In another example of the demand for big men in the dawning age of Victor Wembanyama, Kristaps Porzingis, who has played just 74 games over the past two seasons, got two years and $40 million from the Warriors.
Robert Williams III, who has a long history of injuries, got three years and $44 million from Portland.
Mitchell Robinson, who averaged less than 20 minutes a game last season, got three years and $47 million from Boston.
Jock Landale, a career backup, got a one-year, $14 million deal from Atlanta. Moritz Wagner, coming off a season-ending left ACL tear, was given a two-year, $19 million contract to be a backup in Brooklyn. And this list could go on. (Not all are fully guaranteed).
"I haven't seen it talked about at all, but what the Thunder got [Isaiah] Hartenstein for might be one of the deals of summer," one East executive said.
Hartenstein signed a three-year, $75 million extension in OKC, a mild pay cut in average annual value from his previous deal.
What is being said about the lower-than-expected salary cap?
Two years ago this month, the NBA signed its new 11-year media rights deals with ESPN, NBC and Amazon for more than $77 billion, tripling the previous deal in total value.
To avoid a big spike in the salary cap, which happened with the last rights deal in 2016 when it escalated 35% in one year and the Warriors were able to sign Kevin Durant, the players' union and the league agreed to smooth the influx of money and limit the salary cap to a maximum of 10% increases per year over three years.
With so much new money coming in, there was an operating assumption that the cap would hit that 10% mark in the first year of the new money.
But when the league announced its figures last week, the cap increase was "just" 6.7%. The NBA had warned teams it would come in lower than anticipated, but this was even less than previously forecast.
The reason for the reduction was a shorter-than-expected postseason, with the Knicks' dominance cutting the Eastern Conference finals and Finals short, sources said. But the overall drag is a result of slashed local TV earnings.

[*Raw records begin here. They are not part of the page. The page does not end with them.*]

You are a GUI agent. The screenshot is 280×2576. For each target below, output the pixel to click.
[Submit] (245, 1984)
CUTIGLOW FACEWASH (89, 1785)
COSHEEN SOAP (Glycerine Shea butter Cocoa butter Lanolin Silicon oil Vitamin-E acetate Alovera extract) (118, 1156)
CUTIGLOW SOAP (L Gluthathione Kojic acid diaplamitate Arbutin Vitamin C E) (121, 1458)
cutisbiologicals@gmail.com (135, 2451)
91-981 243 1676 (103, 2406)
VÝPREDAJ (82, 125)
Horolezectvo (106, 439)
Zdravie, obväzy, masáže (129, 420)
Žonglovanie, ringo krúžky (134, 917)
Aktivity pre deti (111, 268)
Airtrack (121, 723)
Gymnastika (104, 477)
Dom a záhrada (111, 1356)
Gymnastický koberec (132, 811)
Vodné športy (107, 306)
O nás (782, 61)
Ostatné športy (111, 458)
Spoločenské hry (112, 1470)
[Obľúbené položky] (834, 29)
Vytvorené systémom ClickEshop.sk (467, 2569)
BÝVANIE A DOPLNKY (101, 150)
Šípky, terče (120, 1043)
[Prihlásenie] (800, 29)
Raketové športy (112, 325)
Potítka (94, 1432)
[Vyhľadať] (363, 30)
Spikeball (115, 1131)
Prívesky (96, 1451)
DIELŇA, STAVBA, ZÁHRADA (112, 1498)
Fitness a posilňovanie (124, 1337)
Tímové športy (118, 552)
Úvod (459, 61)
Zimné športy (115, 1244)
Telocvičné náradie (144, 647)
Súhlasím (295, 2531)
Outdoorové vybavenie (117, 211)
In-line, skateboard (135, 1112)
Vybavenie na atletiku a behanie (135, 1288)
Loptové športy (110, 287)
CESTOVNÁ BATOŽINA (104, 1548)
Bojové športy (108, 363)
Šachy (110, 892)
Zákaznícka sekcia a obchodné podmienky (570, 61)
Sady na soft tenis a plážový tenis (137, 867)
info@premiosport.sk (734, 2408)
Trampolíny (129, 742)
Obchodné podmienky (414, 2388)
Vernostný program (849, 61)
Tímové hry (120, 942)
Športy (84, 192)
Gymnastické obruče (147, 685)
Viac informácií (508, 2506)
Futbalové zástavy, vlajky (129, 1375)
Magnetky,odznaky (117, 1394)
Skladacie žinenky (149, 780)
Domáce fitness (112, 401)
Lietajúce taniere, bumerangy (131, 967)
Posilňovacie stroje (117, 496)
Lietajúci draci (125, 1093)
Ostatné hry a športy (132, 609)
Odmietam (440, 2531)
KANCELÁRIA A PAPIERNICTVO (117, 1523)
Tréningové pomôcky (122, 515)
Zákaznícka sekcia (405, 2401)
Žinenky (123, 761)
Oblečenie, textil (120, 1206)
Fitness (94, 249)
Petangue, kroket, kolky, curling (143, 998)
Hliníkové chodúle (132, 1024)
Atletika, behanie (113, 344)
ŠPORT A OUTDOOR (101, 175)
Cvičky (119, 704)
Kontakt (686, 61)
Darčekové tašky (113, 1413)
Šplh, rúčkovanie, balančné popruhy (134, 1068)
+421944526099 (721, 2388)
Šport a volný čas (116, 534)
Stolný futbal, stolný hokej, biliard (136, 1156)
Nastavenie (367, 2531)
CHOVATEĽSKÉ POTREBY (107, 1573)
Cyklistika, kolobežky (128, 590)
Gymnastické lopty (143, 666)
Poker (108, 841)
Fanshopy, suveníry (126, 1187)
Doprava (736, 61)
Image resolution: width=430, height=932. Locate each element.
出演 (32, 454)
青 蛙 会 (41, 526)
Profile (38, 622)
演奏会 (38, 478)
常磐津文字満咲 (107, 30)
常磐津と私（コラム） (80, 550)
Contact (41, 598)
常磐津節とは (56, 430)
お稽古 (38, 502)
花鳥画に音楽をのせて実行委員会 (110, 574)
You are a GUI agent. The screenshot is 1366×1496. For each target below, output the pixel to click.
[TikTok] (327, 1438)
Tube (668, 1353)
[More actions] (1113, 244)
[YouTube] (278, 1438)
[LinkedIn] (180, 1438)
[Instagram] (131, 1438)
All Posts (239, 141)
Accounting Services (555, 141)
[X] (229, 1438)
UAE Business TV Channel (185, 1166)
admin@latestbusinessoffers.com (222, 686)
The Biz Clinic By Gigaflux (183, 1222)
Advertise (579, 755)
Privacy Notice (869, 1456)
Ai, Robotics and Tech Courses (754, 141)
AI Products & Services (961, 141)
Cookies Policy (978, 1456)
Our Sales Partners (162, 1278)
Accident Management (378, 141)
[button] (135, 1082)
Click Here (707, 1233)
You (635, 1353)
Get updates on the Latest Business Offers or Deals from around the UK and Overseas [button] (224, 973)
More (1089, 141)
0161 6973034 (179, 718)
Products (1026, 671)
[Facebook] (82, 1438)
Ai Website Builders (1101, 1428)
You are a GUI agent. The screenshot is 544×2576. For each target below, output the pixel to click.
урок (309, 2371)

The new national money has made the local TV issue less of a factor, but it's definitely impacting revenues.
It was driven home last year, when even the big-market Knicks agreed to a 28% reduction in annual payments from MSG, which is a sister company. This past season, they took a $41 million pay cut.
This is repeating itself across the league and likely will remain an issue this upcoming season. The NBA is targeting a solution in 2027, when most local rights deals are up, and they are hoping to package them to one partner.
"It's one of the most significant financial things going on in the league right now," one team president said. "It's played at least some role in moving forward with expansion."